IPO’s moment of reckoning


billy cortez

A company founder or CEO trying to raise additional capital, either by way of equity or debt, has three options of doing so: first, by securing bank loans, preferably long-term loans; second, by seeking funds from cash-rich individuals (relatives perhaps) or institutional investors; and third, by selling 20% to 25% of the company's shares by way of an IPO (initial public offering). The latter appears simple and it is.

Assuming you've decided to do an IPO, here are the basics:

Assess realistically the debt-carrying capacity of your company. Review the impact of the planned IPO on the possible share dilution of existing shareholders. Review thoroughly your business and growth prospects. Do they have favorable economics? Are they sustainable? What’s your standing within your industry? All these should be factored in as you transform your company into a publicly-listed one.

In addition, you must have a compelling and credible business plan along with compelling story on
why you’re selling shares to the public. Your company's ratios like your projected P/E (price-earnings, revenue estimates, and other vital numbers on sales, production, operational costs must be credible, realistic and justifiable. In all likelihood, investors will raise questions on these over and over again: What are you going to do with the funds you'll generate in your IPO?

The success of an IPO depends, as observed, largely on the coherence and credibility of your IPO story. One major reason why some companies fail to raise as much equity capital is traced to their failure to convince investors there’s “gold in the mine” in their IPO story. Put it this way, a well-prepared business plan, crafted with the assistance of your experienced investment bankers, is a major selling tool in any IPO drive.

In an IPO, timing is always crucial. Avoid coming out with an IPO offer price that may be high at a time when the market is soft like what’s happening now . Check the market's mood. Is it bullish or bearish?

Are share prices rising or falling? Is the trading volume up or down? What’s the investor's sentiment?

You could certainly minimize some risks if your IPO is launched at the most appropriate time.Equity market is sending ambiguous signals now.

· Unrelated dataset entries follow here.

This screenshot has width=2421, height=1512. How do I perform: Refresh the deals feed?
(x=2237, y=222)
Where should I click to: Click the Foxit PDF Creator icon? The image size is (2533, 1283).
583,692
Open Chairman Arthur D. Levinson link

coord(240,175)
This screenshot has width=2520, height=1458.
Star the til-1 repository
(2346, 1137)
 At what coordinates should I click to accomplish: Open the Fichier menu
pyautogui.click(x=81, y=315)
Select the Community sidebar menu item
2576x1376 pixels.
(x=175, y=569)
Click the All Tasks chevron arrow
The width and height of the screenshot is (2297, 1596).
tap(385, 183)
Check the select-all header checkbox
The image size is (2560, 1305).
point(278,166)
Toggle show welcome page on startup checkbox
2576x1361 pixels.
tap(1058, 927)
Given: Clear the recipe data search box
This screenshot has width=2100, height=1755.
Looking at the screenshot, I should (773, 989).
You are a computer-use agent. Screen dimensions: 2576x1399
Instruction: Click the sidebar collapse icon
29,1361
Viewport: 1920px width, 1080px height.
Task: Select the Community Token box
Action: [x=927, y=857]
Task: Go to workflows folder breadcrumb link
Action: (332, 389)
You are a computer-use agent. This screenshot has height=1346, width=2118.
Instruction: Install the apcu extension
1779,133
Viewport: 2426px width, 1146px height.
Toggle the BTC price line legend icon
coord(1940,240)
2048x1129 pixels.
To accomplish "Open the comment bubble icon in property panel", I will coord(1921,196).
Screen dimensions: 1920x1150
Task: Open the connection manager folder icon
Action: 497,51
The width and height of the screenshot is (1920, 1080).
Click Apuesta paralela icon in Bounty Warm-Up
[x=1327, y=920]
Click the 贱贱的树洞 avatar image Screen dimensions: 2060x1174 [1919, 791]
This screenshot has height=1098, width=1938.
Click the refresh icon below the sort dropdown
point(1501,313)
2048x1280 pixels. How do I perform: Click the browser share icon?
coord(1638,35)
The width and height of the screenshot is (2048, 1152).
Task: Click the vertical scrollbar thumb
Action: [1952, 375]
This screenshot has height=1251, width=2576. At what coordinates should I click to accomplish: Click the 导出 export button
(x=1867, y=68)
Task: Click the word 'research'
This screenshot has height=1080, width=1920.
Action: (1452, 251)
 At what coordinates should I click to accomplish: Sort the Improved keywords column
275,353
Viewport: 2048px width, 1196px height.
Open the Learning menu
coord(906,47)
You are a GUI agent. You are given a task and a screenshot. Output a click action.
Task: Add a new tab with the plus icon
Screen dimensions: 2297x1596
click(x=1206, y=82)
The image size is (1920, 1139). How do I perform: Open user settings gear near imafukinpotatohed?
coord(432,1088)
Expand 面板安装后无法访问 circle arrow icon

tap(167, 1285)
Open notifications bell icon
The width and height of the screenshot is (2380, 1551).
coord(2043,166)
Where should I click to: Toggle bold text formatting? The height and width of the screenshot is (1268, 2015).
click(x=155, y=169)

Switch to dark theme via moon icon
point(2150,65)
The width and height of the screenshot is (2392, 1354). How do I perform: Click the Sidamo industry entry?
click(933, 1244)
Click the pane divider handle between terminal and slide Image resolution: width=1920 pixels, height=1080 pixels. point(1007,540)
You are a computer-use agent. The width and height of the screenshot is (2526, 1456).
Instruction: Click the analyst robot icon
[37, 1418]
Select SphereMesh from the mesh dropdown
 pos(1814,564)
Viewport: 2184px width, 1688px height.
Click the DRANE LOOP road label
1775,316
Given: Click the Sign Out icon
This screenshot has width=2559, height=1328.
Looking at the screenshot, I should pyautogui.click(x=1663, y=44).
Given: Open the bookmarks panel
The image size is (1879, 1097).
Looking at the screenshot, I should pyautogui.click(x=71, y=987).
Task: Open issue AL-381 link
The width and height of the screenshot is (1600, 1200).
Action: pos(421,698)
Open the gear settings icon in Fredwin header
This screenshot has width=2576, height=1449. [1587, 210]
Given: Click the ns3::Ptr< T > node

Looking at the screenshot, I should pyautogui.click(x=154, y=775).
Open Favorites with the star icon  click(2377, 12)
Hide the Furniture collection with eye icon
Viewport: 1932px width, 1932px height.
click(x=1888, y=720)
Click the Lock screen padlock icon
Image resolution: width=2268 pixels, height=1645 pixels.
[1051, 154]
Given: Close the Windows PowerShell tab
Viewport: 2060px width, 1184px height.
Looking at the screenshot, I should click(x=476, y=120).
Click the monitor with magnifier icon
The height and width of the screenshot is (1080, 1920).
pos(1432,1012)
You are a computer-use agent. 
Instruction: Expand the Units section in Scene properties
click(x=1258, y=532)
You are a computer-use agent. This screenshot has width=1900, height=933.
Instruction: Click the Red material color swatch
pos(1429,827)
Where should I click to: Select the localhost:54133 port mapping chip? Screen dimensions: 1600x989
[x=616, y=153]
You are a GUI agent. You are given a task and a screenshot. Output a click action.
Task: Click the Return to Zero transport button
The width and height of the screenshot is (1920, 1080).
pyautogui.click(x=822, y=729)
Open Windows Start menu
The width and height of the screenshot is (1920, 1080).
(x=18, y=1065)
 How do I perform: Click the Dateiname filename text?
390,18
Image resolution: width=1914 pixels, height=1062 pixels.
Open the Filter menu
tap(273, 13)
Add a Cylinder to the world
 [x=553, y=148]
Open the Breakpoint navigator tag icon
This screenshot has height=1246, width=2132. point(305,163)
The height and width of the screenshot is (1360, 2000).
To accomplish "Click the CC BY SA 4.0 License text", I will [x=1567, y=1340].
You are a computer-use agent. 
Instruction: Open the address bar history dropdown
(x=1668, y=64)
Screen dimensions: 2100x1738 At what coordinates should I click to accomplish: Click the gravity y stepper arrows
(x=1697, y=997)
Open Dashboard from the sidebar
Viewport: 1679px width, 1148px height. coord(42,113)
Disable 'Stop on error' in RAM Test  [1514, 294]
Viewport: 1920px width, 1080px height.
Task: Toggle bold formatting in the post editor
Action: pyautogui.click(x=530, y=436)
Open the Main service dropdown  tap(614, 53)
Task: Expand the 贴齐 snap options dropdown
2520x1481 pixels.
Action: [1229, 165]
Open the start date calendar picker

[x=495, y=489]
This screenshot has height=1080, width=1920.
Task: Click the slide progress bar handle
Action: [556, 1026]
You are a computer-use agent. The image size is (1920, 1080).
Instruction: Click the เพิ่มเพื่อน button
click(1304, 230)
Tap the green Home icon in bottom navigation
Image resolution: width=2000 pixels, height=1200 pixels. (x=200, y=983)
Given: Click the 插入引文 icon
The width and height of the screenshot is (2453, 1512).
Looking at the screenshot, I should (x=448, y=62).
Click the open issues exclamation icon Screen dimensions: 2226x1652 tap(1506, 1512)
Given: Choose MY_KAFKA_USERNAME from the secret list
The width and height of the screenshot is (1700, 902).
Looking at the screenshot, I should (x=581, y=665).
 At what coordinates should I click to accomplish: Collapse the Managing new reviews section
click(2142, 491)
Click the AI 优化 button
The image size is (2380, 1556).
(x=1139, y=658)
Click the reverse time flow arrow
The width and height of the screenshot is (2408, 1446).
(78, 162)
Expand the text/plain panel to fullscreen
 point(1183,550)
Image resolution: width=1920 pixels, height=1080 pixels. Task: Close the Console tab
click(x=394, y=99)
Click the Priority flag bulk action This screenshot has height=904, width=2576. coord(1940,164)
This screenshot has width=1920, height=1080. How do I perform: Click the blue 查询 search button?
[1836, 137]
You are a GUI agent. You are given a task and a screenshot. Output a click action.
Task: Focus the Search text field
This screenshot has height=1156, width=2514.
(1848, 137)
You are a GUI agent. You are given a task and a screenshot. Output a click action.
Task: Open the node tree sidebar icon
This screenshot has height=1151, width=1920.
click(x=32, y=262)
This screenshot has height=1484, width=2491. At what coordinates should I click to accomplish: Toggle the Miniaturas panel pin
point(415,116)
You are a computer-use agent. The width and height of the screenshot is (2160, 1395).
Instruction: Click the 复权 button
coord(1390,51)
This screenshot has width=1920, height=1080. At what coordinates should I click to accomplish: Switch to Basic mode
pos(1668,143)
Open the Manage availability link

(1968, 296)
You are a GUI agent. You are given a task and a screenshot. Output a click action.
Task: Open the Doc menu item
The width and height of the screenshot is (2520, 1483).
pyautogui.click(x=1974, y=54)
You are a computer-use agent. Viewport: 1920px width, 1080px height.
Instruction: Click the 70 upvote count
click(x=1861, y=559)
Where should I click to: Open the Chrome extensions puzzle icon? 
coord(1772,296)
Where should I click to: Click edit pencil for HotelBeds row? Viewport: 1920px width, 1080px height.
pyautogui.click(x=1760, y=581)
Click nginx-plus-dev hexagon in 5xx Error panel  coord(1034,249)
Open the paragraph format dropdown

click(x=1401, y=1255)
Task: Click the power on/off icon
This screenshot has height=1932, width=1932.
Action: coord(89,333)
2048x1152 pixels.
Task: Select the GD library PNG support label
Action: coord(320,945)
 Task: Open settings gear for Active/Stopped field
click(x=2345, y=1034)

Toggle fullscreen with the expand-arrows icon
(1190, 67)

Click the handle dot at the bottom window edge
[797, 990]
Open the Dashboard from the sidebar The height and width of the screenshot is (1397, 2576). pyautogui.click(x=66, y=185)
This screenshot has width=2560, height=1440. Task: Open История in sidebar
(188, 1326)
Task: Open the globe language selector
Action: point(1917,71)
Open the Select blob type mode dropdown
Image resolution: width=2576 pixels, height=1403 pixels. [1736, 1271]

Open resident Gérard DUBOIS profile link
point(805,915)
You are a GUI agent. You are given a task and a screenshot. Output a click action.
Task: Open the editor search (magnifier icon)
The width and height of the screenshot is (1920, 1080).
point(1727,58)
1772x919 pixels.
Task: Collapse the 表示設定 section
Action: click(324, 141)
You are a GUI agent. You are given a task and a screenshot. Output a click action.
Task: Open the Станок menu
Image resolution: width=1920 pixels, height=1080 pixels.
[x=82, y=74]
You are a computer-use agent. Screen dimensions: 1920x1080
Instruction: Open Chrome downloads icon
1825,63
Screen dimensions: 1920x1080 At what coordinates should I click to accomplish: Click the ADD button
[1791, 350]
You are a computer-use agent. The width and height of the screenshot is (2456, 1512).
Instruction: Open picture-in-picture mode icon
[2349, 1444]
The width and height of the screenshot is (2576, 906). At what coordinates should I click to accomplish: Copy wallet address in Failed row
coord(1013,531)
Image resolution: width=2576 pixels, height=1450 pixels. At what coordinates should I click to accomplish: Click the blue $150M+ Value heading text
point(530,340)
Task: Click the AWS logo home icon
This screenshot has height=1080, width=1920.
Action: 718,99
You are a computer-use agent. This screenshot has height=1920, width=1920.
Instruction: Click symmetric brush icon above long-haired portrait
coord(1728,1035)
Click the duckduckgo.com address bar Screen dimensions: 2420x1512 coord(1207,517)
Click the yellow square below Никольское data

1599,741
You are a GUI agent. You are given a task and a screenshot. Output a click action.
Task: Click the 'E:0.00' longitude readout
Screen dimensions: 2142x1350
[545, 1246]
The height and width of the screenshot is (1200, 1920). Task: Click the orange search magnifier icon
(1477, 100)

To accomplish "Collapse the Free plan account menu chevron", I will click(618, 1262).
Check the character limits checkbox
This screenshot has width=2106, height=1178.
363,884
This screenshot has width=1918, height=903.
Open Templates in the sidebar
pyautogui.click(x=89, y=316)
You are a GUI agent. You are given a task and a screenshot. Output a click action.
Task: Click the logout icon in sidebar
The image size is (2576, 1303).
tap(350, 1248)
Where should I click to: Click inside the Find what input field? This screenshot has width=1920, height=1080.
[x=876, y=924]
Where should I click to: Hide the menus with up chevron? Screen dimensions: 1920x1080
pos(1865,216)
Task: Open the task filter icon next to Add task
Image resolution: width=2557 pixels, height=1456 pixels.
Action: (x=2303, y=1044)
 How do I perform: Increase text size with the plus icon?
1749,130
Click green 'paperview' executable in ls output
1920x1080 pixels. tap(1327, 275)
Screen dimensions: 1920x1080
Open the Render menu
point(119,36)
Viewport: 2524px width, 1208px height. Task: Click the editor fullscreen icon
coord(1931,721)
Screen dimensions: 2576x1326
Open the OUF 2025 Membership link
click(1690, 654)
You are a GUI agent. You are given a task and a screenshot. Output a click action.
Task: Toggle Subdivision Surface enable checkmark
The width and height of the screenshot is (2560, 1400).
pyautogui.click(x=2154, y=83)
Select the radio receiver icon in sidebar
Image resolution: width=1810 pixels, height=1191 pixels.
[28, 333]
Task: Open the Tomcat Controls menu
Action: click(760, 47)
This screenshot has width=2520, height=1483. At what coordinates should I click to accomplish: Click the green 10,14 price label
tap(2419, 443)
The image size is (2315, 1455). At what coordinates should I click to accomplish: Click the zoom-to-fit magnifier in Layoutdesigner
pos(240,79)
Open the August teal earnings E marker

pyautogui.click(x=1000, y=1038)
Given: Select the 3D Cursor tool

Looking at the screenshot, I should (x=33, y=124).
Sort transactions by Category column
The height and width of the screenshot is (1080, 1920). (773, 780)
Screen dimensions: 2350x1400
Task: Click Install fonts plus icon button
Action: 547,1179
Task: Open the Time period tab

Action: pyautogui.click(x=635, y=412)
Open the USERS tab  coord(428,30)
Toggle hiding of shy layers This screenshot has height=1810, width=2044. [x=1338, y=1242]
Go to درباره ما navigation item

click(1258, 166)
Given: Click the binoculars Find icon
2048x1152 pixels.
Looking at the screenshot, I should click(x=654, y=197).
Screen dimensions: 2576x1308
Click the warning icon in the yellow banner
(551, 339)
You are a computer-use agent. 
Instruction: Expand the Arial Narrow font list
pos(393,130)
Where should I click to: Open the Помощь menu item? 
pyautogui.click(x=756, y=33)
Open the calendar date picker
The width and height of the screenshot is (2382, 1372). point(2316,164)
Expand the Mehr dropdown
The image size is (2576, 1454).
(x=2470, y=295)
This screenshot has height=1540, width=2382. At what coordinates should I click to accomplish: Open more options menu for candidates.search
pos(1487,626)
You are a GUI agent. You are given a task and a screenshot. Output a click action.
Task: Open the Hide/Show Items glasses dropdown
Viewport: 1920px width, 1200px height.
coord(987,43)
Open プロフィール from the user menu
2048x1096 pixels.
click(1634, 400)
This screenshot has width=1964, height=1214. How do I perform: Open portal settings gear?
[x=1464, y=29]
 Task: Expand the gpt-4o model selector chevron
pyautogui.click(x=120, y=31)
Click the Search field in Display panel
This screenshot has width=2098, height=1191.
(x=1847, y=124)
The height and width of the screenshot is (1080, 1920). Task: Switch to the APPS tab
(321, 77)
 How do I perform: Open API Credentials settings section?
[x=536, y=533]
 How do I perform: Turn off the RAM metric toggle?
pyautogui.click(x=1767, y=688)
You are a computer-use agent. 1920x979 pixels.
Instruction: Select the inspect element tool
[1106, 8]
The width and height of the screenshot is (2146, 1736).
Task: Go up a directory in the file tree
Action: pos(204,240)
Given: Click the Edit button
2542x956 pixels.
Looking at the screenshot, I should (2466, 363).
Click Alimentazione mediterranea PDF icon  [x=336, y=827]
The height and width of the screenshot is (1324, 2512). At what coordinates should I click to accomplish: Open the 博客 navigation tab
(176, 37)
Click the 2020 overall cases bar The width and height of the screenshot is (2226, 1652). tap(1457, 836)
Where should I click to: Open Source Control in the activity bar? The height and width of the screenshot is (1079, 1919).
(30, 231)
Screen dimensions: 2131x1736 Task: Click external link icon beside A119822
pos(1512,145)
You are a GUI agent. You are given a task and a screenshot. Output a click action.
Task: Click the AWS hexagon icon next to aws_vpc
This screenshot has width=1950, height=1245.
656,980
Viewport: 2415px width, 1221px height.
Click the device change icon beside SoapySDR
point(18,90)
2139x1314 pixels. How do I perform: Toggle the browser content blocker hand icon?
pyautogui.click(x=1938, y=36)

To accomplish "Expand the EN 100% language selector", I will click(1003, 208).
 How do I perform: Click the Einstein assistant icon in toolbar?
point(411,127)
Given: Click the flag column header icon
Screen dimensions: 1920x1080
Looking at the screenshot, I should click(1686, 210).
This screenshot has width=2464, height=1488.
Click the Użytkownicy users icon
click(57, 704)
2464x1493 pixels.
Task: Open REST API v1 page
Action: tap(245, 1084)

It may take sometime before investors really start to sit-up and take notice.

Global growth is slowing and the world economy is reportedly headed for a recession in 2019. Most of the world's major economies outside the United States showed clear signs of slackening growth in the fourth quarter of 2018. But strong start to the US earnings season, along with trade optimism and hopes of a slower pace in the Federal Reserve's interest-rate hikeshave helped S&P 500 recoup some of its losses from recent rout. Trade wars are also seen as danger, noting that tariffs are bound to hurt markets. Still, most economists are hoping it will be a soft landing rather than outright recession.

No one can anticipate when surprises occur, or when investors' “Black Swan” will suddenly appear in the business horizon. Arguably, worries about recession, inflation, capital impairment of major banks, political crisis, currency uncertainties may cause major distortions in the global economy rendering investors to be more cautious going back into the financial markets.

When you’re confronted with a chicken-and-egg situation such as this, it helps to pause and recall the words of legendary investor Warren Buffet: “The market, like the Lord, helps those who help themselves. But unlike the Lord, the market does not forgive those who know not what they do.”


Atty. Billy Cortez is an independent board director at First Metro Securities Brokerage Corp. and First Metro Equity Exchange-Traded Fund Metrobank Group. He is a former FINEX president and chairman of the country's Capital Markets Development Council.